Protest bojowniczek o prawa kobiet zakłócił otwarcie wielkiego, różowego domu dla lalek w Berlinie. Demonstrantki twierdziły, że budynek i związane z nim "doświadczenia" uprzedmiotawiają kobiety.
Wystawa, której celem jest promocja lalek produkowanych przez firmę Mattel Inc. ma być czynna do końca sierpnia. W olbrzymim domu dla lalek, wizytujący mogą za opłata przymierzyć ubrania Barbie, bawić się w jej kuchni czy zagrać na różowym fortepianie.

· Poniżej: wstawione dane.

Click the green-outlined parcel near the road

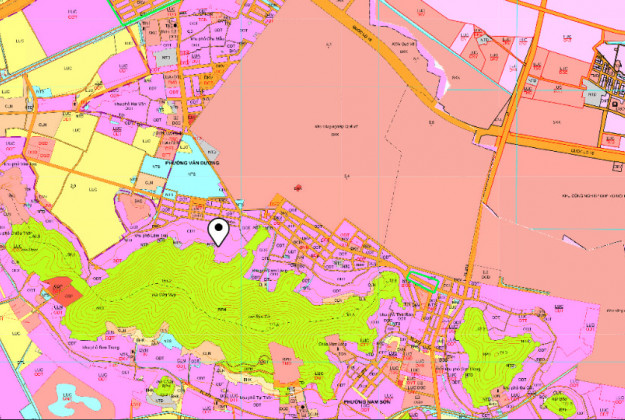tap(424, 284)
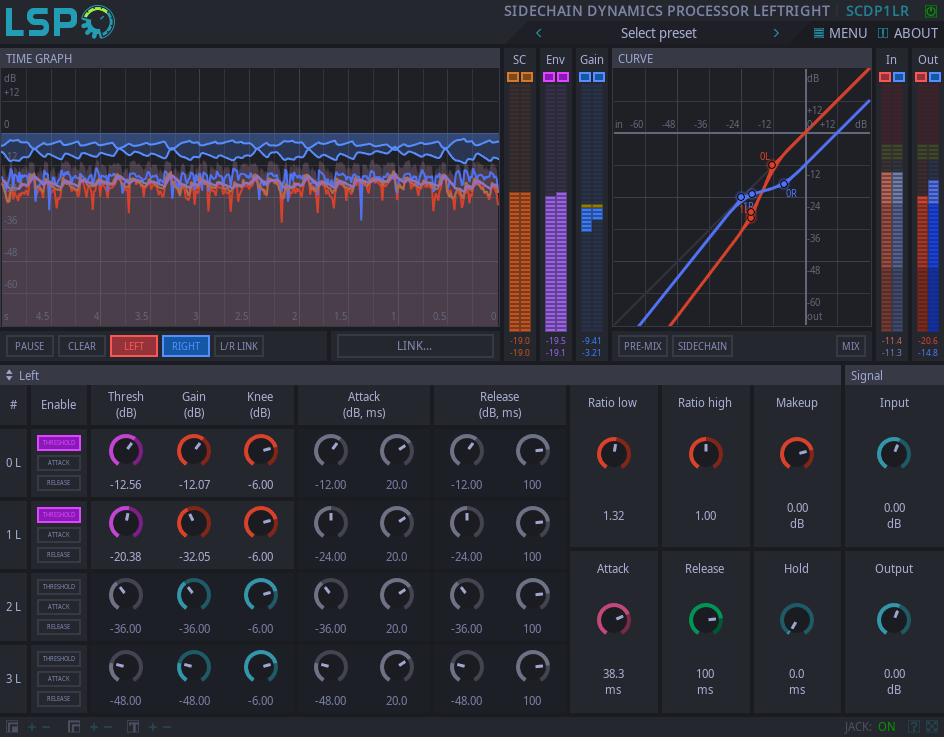Screen dimensions: 944x737
Task: Click the Makeup knob in Signal panel
Action: click(x=796, y=453)
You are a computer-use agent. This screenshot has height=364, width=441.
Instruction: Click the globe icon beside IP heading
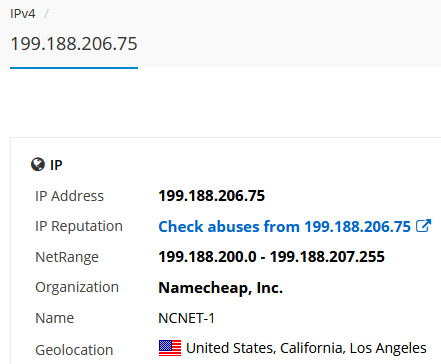[x=38, y=164]
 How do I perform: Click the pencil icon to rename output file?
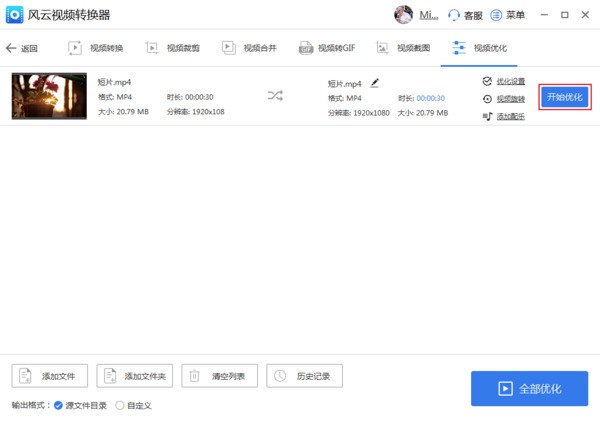tap(375, 82)
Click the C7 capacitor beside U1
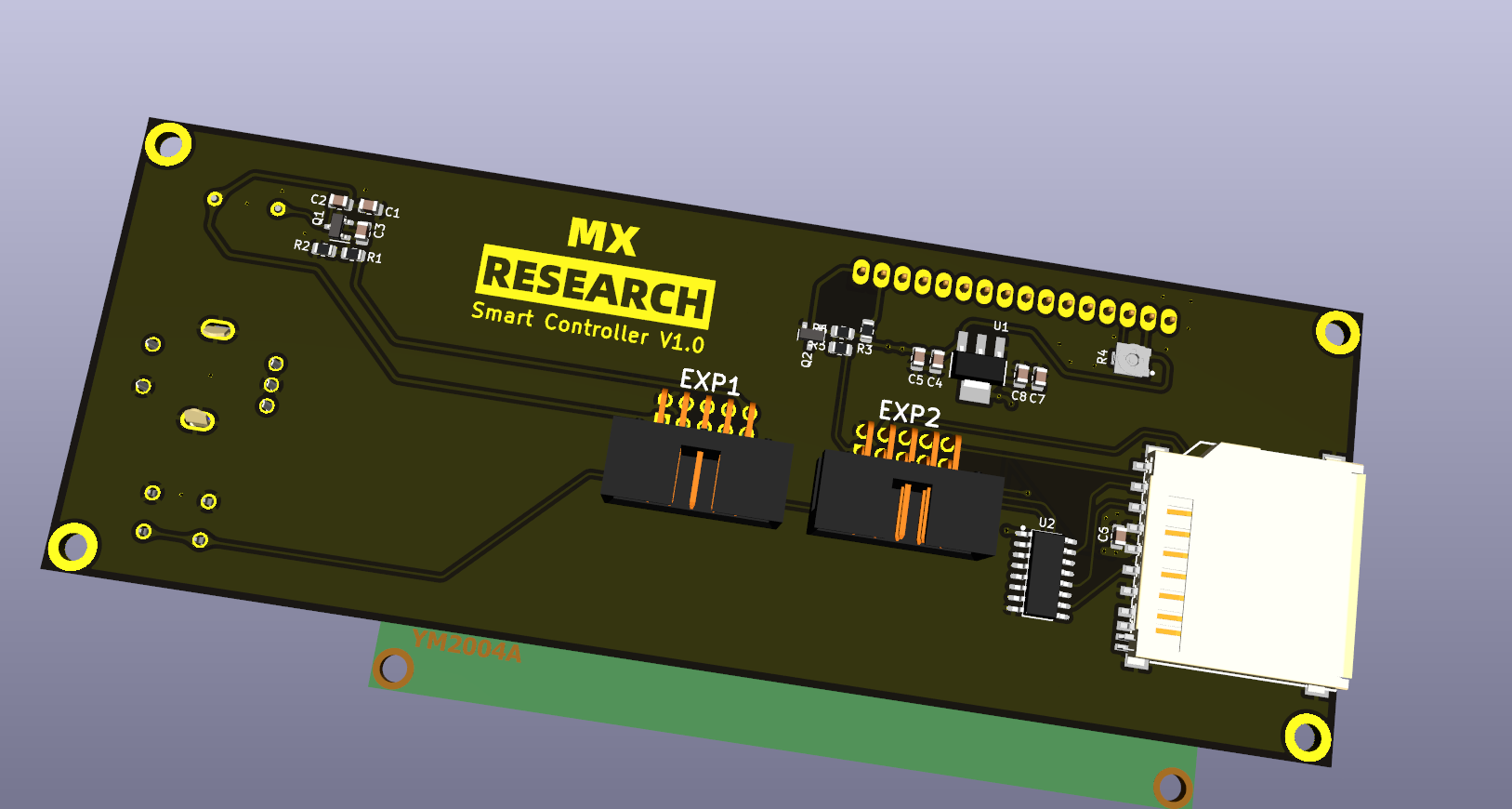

Zobacz galerię z otwarcia "Domku Barbie" i protesty feministek
- Zbyt duży nacisk kładzie się na urodę. To stwarza presję na dziewczynkach, by stawały się coraz ładniejsze i traciły czas i możliwości, które mogą wykorzystać w szkole lub by po prostu być szczęśliwymi - wyjaśniała pobudki protestujących Stevie Meriel Schmiedel, założycielka grupy "Różowy śmierdzi". - Protestujemy, bo Barbie - z jej figurą - nie byłaby w stanie normalnie funkcjonować w rzeczywistości. Mimo to jest wzorem dla wielu dziewcząt. To niezdrowe - dodała.
W proteście wzięły udział również działaczki ukraińskiej organizacji FEMEN. Jedna z nich, mająca wypisane na nagich piersiach hasło "Życie w plastiku nie jest fantastyczne", podpaliła przyniesioną przez siebie i przywiązaną do krucyfiksu lalkę Barbie.